**EXCERPTED PASSAGE:**
====

As part of Peter's reorganisation, he also enacted a church reform. The Russian Orthodox Church was partially incorporated into the country's administrative structure, in effect making it a tool of the state. Peter abolished the patriarchate and replaced it with a collective body, the Holy Synod, which was led by a government official.

Peter died in 1725, leaving an unsettled succession. After a short reign by his widow, Catherine I, the crown passed to empress Anna. She slowed the reforms and led a successful war against the Ottoman Empire. This resulted in a significant weakening of the Crimean Khanate, an Ottoman vassal and long-term Russian adversary.

The discontent over the dominant positions of Baltic Germans in Russian politics resulted in Peter I's daughter Elizabeth being put on the Russian throne. Elizabeth supported the arts, architecture, and the sciences (for example, the founding of Moscow University). But she did not carry out significant structural reforms. Her reign, which lasted nearly 20 years, is also known for Russia's involvement in the Seven Years' War, where it was successful militarily, but gained little politically.

Catherine the Great (1762–1796)

Catherine the Great was a German princess who married Peter III, the German heir to the Russian crown. After the death of Empress Elizabeth, Catherine came to power after she effected a coup d'état against her unpopular husband. She contributed to the resurgence of the Russian nobility that began after the death of Peter the Great, abolishing State service and granting them control of most state functions in the provinces. She also removed the tax on beards instituted by Peter the Great.

Catherine extended Russian political control over the lands of the Polish–Lithuanian Commonwealth, supporting the Targowica Confederation. However, the cost of these campaigns further burdened the already oppressive social system, under which serfs were required to spend almost all of their time laboring on their owners' land. A major peasant uprising took place in 1773, after Catherine legalised the selling of serfs separate from land. Inspired by a Cossack named Yemelyan Pugachev and proclaiming "Hang all the landlords!", the rebels threatened to take Moscow before they were ruthlessly suppressed. Instead of imposing the traditional punishment of drawing and quartering, Catherine issued secret instructions that the executioners should execute death sentences quickly and with minimal suffering, as part of her effort to introduce compassion into the law. She furthered these efforts by ordering the public trial of Darya Nikolayevna Saltykova, a high-ranking nobleman, on charges of torturing and murdering serfs. Whilst these gestures garnered Catherine much positive attention from Europe during the Enlightenment, the specter of revolution and disorder continued to haunt her and her successors. Indeed, her son Paul introduced a number of increasingly erratic decrees in his short reign aimed directly against the spread of French culture in response to their revolution.

====

**INFORMATION PROVIDED:**
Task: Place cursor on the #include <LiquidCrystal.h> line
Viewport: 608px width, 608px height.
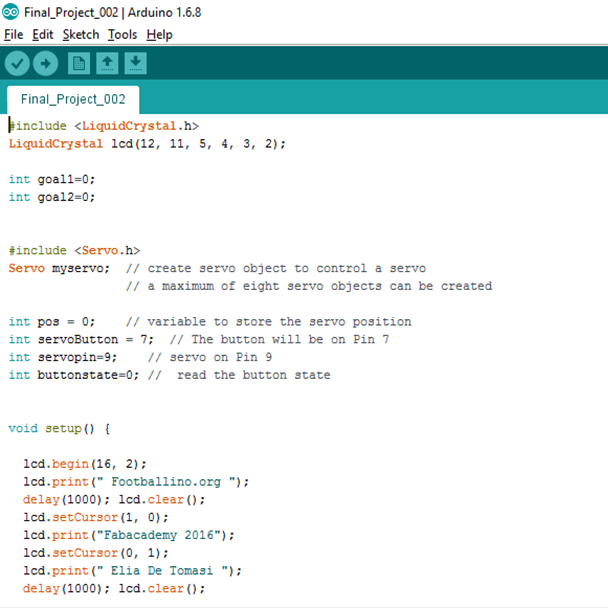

====

**TASK INSTRUCTIONS:**
1) In the passage on Russian history, what did Peter replace the patriarchate with?
2) List every woman the passage on Russian history says held the Russian throne, in the order they appear.
3) Return the part of the Russian history passage starting with "Catherine the Great (1762–1796)" and going on through "Peter the Great.".

**RESULTS OF THE EXERCISE:**
1) He replaced it with the Holy Synod, a collective body led by a government official.

2)
Catherine I
Anna
Elizabeth
Catherine the Great

3)
Catherine the Great (1762–1796)

Catherine the Great was a German princess who married Peter III, the German heir to the Russian crown. After the death of Empress Elizabeth, Catherine came to power after she effected a coup d'état against her unpopular husband. She contributed to the resurgence of the Russian nobility that began after the death of Peter the Great, abolishing State service and granting them control of most state functions in the provinces. She also removed the tax on beards instituted by Peter the Great.